Copy-paste denen uygulamayla kopyalayıp yapıştırıveriyoruz.

Meğer 15 Temmuz’da darbeciler de “kopyala-yapıştır” yapmışlar.

Darbe planlarını 27 Mayıs’tan kopyalamışlar.

Daha doğrusu kopyalamışlar kopyalamasını da, yapıştırmaya kalkınca becerememişler; halkın şamarı yapışıvermiş suratlarına…

***

27 Mayıs 1960 darbesi 12 Eylül 1980’dekinden farklıydı.

12 Eylül’de ordunun emir komuta zinciri içinde, askeri hiyerarşiye uygun olarak topyekün bir müdahalesi vardı.

27 Mayıs’ta ise askeri hiyerarşi gözetilmemişti.

Demokrat Parti iktidarı askeri kanatta da kendine göre düzenlemeler yapmaya çalışınca subaylar arasında hoşnutsuzluk baş göstermişti.

Adnan Menderes ABD’nin her istediğini yapmama eğilimine girince gözden çıkarıldı.

İlla ki bir bahane arayacaklar ya, Atatürk karşıtı icraatla suçladılar DP iktidarını.

Milletin ezan hasretini dindirmeyi irticai eylemlerin başlangıcı olarak gördüler.
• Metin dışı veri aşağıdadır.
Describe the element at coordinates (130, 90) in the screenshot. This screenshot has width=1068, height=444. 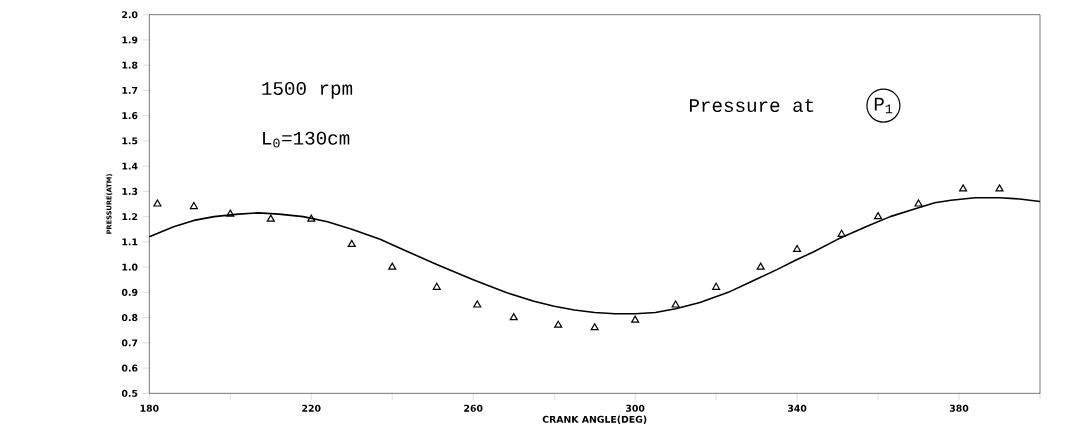
I see `y-tick-label: 1.7` at that location.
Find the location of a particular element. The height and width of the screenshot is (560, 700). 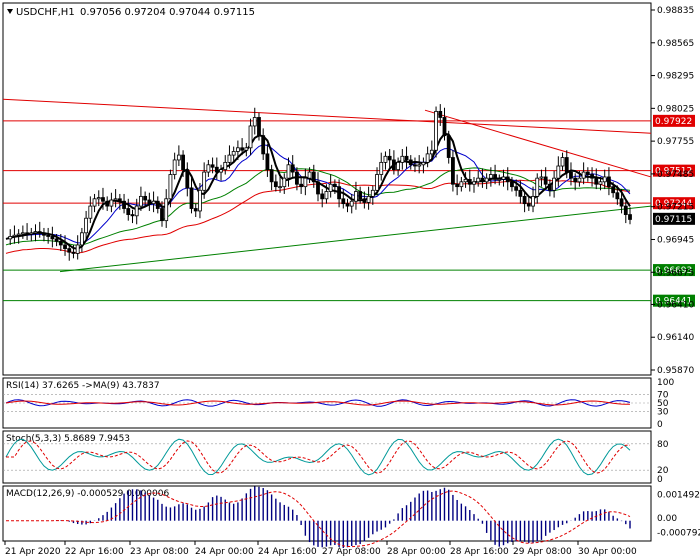

time-tick-label: 29 Apr 08:00 is located at coordinates (542, 552).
Oysa paradan puldan silinen Atatürk’e sahip çıkan DP olmuş, koruma kanunu çıkartmıştı.

İçten içe subay kesimini doldurdular.

Genelkurmay Başkanı Rüştü Erdelhun’u enterne ettiler.

Çoğu albaylardan oluşan, içlerinde yüzbaşının bile bulunduğu cunta 27 Mayıs’ta yönetime el koyarken, Kara Kuvvetleri Komutanı Cemal Gürsel’i lider olarak lanse ettiler.

***

15 Temmuzcuların da kendilerine örnek olarak 27 Mayıs’ı aldıkları anlaşılıyor.
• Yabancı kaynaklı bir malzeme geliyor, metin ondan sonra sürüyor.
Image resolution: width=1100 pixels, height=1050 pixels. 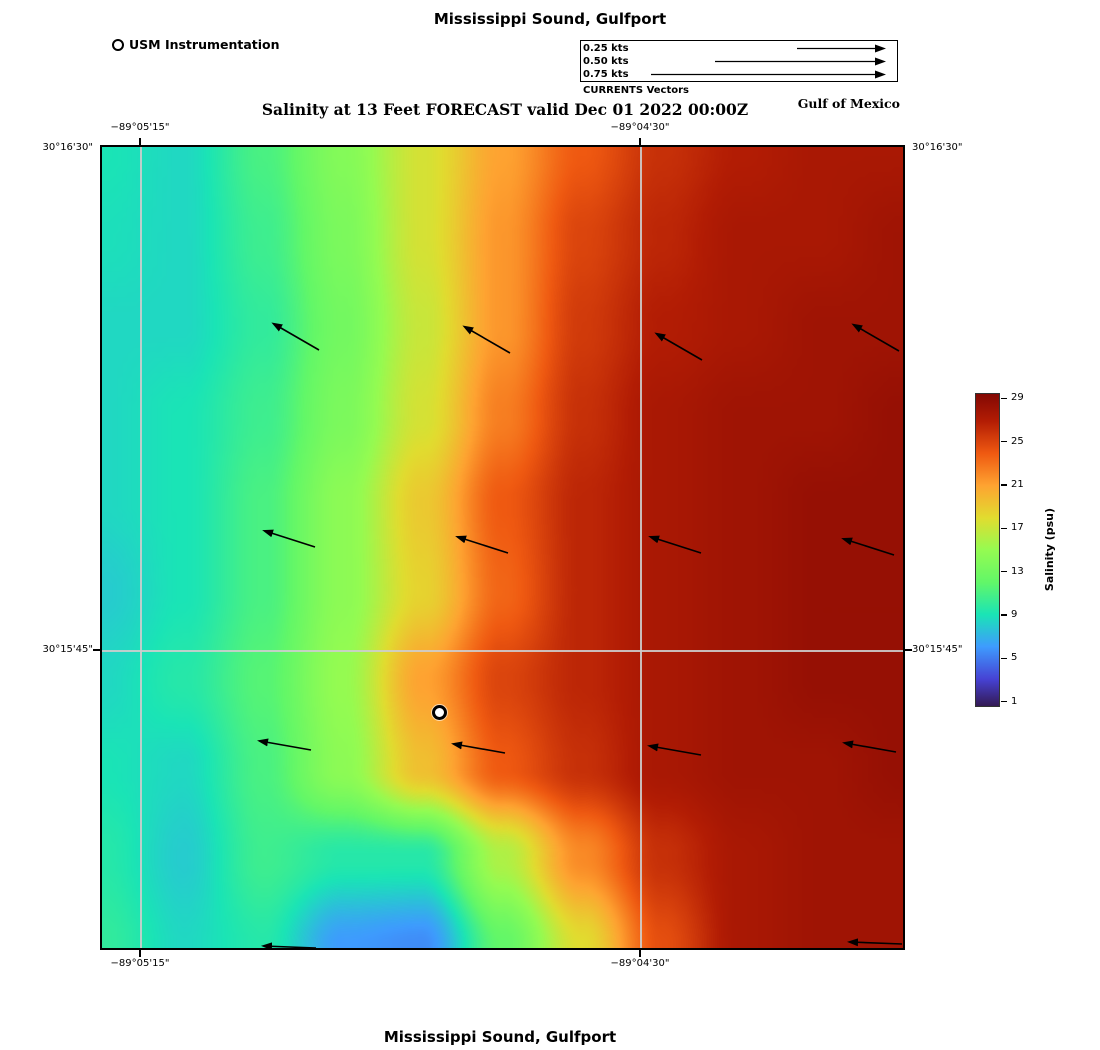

İddiaya göre darbeciler, aylar öncesinden hazırlanmışlar ve 27 Mayıs’la ilgili kitapları okumuşlar; planları gözden geçirmişler.
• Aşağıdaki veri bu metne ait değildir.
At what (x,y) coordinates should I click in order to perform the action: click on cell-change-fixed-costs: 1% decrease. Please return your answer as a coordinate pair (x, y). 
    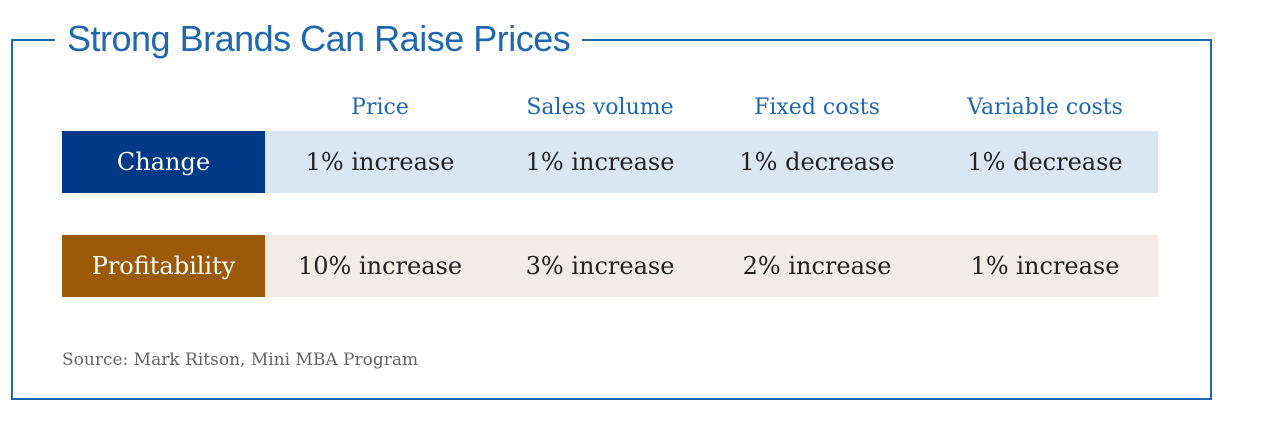
    Looking at the image, I should click on (817, 162).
Meclis Darbe Komisyonunun hazırladığı rapora göre 15 Temmuz darbesi yarım asırlık bir çalışmanın sonucu.

Yıllardır askeri okullara sızarak örgütlenenler, ordu içinde darbe yapacak güce erişince düğmeye basmışlar.

Aslında kendileri yıllarca irticai faaliyet damgası yemelerine rağmen, iktidarı Atatürkçülükten ve laiklikten sapma iddiasıyla eylemlerine 27 Mayıs benzeri kılıf bularak, sözde iktidar karşıtı tüm unsurları yanlarına çekmeyi hesaplamışlar.

Genelkurmay başkanını ve kuvvet komutanlarını, yapmayı planladıkları darbeye destek vermeyince enterne etmişler.

27 Mayıs’ın Cemal Gürsel’i gibi Hava Kuvvetleri eski Komutanı Akın Öztürk’ü kendilerine lider yapmışlar.

Yaptıkları plan ifşa olunca darbe saatini 20:30 sularında öne çekmişler. 21:00 sularında darbeyi fiilen başlatmışlar.

Tabii halkın uyanık olduğu bir sırada başlayan kalkışma, alçaktan uçuş, ses hızını aşma taktikleri ile halkı korkutma planları tutmayınca halkın üzerine bomba yağdırarak yıldırma girişiminde bulundular.

***

O kadar kopya bir darbe ki, 16 Temmuz’un ilk saatlerinde TRT televizyonlarından zorla okutulmaya çalışılan bildiri metni de 27 Mayıs’ta radyodan okunan bildiriye benziyor.

27 Mayısta Milli Birlikçiler, “Düşüncemiz Yurtta Sulh, Cihanda Sulhtur” demişler bildirilerinde.

15 Temmuzcular da “Yurtta Sulh Konseyi” adına hazırlamışlar korsan bildiriyi.

27 Mayısçılar bildirilerinde “Bütün ittifaklarımıza ve taahhütlerimize sadığız. NATO ve CENTO’ya inanıyoruz ve bağlıyız” demişler.

“15 Temmuzcular da ağabeylerinden çektikleri kopya gibi “Yurtta Sulh Konseyi Birleşmiş Milletler, NATO ve diğer tüm uluslararası kuruluşlarla oluşturulmuş yükümlülükleri yerine getirecek her türlü tedbiri almıştır” demeyi ihmal etmemişler.

Her iki bildiride de NATO’ya selam çakılması ilginç değil mi?

Kopyalanıp yapıştırılmaya çalışılan planların aslı orada olmasın sakın?